TASK REQUIREMENTS: Convert the material from the line containing "Given: Open Settings in the sidebar" through the line containing "tap(512, 390)" into a two-column CSV with the columns instruction and answer. Make one row per request, holding its text and its answer, with each value in its own quoted field and any line breaks replaced by spaces.

SOURCE RECORDS:
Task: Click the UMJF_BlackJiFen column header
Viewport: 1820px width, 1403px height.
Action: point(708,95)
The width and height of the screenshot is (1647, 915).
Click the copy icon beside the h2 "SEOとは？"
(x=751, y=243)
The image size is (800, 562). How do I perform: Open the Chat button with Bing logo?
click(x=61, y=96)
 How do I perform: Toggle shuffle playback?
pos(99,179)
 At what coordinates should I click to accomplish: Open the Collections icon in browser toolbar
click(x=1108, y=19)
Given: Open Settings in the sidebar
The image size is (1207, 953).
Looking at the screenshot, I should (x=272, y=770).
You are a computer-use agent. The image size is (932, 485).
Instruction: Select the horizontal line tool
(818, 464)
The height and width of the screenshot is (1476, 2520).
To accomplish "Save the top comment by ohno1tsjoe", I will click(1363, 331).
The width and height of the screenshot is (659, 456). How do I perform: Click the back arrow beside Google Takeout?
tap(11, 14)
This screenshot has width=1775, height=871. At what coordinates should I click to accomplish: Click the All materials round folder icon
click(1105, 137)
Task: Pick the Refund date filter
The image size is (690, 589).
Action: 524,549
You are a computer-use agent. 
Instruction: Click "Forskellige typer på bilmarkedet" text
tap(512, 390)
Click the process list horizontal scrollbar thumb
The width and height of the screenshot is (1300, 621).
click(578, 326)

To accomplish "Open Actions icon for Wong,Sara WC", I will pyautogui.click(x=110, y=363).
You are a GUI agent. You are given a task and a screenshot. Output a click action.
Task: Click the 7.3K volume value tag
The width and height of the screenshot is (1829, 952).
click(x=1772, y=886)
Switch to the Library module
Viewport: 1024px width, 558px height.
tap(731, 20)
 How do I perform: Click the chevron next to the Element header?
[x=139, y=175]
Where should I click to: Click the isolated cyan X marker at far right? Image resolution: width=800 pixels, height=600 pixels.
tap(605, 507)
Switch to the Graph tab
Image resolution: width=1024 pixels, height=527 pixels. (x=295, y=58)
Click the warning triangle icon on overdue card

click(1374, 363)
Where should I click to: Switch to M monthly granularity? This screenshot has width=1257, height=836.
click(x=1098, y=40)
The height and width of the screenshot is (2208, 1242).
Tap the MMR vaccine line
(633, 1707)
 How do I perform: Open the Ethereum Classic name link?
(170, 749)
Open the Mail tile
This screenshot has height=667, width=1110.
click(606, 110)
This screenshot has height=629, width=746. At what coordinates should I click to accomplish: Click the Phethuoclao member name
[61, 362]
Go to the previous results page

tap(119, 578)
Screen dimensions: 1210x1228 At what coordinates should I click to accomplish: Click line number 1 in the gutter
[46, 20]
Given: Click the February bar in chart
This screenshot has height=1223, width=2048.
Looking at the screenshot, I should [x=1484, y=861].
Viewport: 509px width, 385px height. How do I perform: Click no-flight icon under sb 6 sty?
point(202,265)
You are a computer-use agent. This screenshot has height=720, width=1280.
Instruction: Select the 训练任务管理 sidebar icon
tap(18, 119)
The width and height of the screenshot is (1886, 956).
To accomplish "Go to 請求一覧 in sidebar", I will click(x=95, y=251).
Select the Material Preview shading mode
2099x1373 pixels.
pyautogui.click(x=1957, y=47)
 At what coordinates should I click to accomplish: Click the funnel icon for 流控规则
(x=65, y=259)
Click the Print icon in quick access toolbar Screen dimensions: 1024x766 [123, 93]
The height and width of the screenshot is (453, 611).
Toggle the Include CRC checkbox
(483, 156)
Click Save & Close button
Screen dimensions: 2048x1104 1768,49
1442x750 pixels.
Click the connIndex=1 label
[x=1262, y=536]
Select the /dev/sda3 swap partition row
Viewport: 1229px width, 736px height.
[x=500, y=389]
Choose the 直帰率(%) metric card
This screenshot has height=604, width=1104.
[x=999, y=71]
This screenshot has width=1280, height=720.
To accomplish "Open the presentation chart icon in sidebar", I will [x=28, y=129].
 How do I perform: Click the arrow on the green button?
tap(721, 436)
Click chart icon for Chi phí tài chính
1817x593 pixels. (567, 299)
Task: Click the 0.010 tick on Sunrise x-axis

WRITTEN REPLY:
instruction,answer
"Given: Open Settings in the sidebar The image size is (1207, 953).","Looking at the screenshot, I should (x=272, y=770)."
"You are a computer-use agent. The image size is (932, 485). Instruction: Select the horizontal line tool","(818, 464)"
"The height and width of the screenshot is (1476, 2520). To accomplish ""Save the top comment by ohno1tsjoe"",","I will click(1363, 331)."
"The width and height of the screenshot is (659, 456). How do I perform: Click the back arrow beside Google Takeout?","tap(11, 14)"
"This screenshot has width=1775, height=871. At what coordinates should I click to accomplish: Click the All materials round folder icon","click(1105, 137)"
"Task: Pick the Refund date filter The image size is (690, 589).","Action: 524,549"
"You are a computer-use agent. Instruction: Click ""Forskellige typer på bilmarkedet"" text","tap(512, 390)"